Up the block, the newly reopened Crow’s Nest (formerly North Star) atop the Landmark Inn, has forsaken some of its previous intimacy in favor of a brighter, bolder, maybe younger feel. It works. Good small-bites food, newly concocted drinks. One quibble: It seems awfully loud. Hard surfaces everywhere. Maybe some sound-absorbing material might soften it?
That exquisite chocolate and pastry shop, Towners, on Front Street didn’t last long. Owners Katie and Jake Bonzer were making a go of it but then ran into a problem: they needed air conditioning with summer heat arriving, and they say their landlord wouldn’t install it, so they closed down the shop…But wait! They’re now negotiating to locate in another prime spot downtown. It’s a more ambitious venture. Not a done deal, we’re told, despite the rumors, but we can hope.
New city manager Karen Kovacs is still looking for a house to buy in a very tight real estate market—good luck—but she’s adjusting to her new job in a new town. Her first impression? “Oh wow! This is a wonderful town!”….What else has struck her? The huge role that tourism plays in Marquette, a striking contrast to her previous home, Milan, downstate.
Projections call for this to be the biggest tourism season ever in Marquette as people eagerly escape their pandemic bubble.
That massive construction project on Washington Street downtown? Just about done. A nice, new, pedestrian-friendly look. A nagging, probably irrational worry, though: Are we becoming too cutesy, too touristy, while losing some of that Marquette authenticity?
We might just as well call the Lake Superior shoreline in Marquette “Polzinville.” Architect Barry Polzin has designed virtually every new and renovated building along the shore over the last 20 years…The newest, now under construction, are Two Marquette Place, a three story apartment and commercial complex, with occupancy due to start next March…and Gaines Rock Townhomes, with first occupancy due (optimistically) this December.
And maybe we should start calling Munising “Dolaskieville.” Tom and Ana Dolaskie, with their out-of-state partner, have opened up their Hillside Party Store East, along with Tacopotamus, a taco truck…Those join the other Dolaskie businesses—the original Hillside Party Store, Roam Inn, Tracey’s restaurant (now open again), Eh Burger (which recently had its biggest revenue day ever), and Gallery Coffee, where they’re hoping to resume concerts eventually.
At NMU, Freshman enrollment, two months out, looks to be up about 5-10% over last year, transfer students down slightly.
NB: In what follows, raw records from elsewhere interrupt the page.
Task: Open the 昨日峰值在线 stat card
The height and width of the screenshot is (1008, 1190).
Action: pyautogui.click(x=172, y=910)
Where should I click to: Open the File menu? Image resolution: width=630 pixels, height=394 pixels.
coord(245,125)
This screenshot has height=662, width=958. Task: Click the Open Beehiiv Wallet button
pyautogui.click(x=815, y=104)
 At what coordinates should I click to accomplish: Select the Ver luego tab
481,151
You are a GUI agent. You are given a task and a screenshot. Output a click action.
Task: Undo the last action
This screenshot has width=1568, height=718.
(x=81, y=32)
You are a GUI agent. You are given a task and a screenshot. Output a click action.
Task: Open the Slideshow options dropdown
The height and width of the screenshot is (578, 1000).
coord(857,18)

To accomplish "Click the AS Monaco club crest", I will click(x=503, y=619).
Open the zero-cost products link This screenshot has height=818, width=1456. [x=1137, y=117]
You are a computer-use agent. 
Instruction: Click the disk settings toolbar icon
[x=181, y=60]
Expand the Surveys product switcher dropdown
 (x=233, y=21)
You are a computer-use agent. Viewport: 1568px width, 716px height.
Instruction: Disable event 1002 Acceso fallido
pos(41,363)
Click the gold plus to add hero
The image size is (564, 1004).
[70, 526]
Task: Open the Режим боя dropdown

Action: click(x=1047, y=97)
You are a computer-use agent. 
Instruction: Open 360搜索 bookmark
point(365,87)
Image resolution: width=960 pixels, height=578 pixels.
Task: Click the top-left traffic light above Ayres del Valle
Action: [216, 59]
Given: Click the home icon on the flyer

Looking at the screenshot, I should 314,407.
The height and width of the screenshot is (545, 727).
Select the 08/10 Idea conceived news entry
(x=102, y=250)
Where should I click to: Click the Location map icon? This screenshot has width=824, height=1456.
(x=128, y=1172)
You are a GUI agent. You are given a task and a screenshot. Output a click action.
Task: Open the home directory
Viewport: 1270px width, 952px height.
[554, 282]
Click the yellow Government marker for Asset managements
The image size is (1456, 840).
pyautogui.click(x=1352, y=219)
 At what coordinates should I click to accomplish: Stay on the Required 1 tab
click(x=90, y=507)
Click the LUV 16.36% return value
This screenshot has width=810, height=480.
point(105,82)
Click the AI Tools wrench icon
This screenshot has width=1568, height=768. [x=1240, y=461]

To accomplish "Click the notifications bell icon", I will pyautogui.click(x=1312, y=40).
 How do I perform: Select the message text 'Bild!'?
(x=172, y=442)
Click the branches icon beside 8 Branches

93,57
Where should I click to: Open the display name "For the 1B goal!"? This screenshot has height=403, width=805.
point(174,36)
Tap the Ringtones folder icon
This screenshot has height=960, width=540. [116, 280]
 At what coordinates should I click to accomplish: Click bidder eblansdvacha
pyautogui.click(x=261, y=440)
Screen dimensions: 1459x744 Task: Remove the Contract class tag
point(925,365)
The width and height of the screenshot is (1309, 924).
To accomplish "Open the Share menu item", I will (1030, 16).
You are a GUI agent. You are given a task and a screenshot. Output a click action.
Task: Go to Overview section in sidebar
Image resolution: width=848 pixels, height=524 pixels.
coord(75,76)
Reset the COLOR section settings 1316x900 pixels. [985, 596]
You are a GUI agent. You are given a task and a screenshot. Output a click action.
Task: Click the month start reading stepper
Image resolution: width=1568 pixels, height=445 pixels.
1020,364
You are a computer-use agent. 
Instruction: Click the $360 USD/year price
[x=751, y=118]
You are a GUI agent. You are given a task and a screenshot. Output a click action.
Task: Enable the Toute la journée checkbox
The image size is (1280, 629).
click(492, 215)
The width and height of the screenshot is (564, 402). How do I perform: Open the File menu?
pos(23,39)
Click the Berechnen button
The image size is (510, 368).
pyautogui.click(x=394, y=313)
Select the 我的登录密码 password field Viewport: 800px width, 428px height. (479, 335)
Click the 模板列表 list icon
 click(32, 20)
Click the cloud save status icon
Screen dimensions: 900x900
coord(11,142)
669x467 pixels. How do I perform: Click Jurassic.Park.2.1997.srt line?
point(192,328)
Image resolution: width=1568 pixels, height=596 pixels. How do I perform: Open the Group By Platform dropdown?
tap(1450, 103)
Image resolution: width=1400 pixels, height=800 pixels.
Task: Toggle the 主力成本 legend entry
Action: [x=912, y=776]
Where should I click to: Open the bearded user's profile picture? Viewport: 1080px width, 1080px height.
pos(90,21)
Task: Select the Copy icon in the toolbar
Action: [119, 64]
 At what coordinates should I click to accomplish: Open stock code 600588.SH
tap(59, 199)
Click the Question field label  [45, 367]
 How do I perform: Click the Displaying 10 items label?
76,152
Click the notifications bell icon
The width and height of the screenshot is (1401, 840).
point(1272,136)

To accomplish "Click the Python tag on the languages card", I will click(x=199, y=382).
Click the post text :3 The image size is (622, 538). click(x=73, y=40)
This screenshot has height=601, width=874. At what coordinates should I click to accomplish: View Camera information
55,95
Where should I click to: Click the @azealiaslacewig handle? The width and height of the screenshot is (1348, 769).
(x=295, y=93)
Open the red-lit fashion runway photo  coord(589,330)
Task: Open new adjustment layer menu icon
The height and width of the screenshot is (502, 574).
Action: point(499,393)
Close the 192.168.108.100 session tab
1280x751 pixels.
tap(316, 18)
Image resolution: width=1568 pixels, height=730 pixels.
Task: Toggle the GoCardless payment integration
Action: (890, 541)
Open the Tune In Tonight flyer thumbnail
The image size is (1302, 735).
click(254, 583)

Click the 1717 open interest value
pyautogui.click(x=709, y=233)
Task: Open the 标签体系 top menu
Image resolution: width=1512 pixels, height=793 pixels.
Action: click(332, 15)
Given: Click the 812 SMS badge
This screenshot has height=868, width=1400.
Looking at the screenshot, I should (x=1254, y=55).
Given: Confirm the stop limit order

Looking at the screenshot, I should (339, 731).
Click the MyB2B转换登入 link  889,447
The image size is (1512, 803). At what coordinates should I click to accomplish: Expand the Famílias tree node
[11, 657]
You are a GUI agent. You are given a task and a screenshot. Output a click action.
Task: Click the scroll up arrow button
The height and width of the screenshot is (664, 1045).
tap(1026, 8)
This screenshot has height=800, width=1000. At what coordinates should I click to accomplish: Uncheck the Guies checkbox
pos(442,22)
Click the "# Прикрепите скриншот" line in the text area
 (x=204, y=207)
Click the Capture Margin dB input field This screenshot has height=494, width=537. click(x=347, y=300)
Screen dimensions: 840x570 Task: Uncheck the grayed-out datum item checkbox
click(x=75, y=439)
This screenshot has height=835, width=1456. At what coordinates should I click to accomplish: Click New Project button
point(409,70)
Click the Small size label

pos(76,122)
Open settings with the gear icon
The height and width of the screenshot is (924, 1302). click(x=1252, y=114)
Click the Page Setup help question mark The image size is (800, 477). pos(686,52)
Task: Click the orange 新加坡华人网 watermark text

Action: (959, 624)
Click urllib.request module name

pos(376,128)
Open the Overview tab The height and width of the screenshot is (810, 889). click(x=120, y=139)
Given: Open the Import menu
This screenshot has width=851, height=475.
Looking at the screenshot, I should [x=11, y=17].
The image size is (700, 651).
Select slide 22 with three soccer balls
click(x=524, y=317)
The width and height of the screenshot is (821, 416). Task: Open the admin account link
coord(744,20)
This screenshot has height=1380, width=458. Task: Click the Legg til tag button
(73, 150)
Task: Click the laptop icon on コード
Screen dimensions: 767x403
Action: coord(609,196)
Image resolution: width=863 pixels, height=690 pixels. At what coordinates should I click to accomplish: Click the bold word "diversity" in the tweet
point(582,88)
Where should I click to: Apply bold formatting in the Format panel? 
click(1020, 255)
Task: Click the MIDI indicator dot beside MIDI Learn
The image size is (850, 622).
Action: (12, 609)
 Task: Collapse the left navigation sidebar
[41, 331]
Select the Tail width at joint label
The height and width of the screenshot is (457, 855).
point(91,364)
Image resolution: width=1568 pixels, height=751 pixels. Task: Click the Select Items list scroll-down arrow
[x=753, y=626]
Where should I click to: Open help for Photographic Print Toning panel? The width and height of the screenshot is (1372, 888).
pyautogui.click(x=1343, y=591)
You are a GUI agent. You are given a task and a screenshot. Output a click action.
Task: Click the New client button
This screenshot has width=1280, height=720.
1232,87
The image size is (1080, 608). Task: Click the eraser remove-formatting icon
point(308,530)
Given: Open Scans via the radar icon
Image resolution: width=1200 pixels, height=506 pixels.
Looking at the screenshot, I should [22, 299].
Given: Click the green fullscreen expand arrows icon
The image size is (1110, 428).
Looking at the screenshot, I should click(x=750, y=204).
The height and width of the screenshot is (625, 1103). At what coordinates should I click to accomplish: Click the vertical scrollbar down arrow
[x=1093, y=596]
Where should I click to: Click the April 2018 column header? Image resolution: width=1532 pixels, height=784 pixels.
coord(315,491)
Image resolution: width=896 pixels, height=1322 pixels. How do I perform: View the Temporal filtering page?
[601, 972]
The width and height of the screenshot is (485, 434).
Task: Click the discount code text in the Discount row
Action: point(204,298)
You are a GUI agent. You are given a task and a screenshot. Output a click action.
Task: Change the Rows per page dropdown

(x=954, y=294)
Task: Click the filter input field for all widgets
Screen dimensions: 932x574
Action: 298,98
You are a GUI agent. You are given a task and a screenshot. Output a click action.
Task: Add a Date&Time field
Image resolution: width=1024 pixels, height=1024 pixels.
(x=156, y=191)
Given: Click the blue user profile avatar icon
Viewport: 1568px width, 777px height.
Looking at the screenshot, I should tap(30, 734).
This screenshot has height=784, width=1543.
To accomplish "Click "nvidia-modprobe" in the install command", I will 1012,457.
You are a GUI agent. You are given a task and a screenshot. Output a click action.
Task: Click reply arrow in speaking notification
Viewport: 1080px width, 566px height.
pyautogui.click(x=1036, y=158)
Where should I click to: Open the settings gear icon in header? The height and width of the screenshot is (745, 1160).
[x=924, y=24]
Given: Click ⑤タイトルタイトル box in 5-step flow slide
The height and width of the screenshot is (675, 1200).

It’ll take some time to overcome the impact of the pandemic…Meantime, full seating has been restored in the classrooms and the plexiglass has come down….Students will be asked about their vaccination status, but there will be no requirements.
The Medicinal Plant Chemistry major, by the way, now has 380 students enrolled. The marijuana fervor of a few years ago has died down somewhat but it’s still hot because, quite simply, there are well-paying jobs in marijuana.
Something new to check out of the Peter White Public Library. Seeds! Everything from herbs to vegetables to flowers. They’re donated by the Queen City Seed Library, and are now housed in a repurposed card catalogue. “Our greatest hope is that this will create greater interest in growing your own food,” says library director Andrea Ingmire….Just sign in, take your seeds, and hopefully, when your plant produces new seeds, you’ll bring them back to the library so that others can check them out.
Crazy swings of 30 degrees within a day in recent weeks in the UP. Hard to make plans. Still, it’s much preferable to the scorching, almost unprecedented heat out West. Prediction: If the pandemic was the story of 2020, heat and fires will be the story of 2021. Not here, though. We’re sitting alongside a huge, natural refrigerator.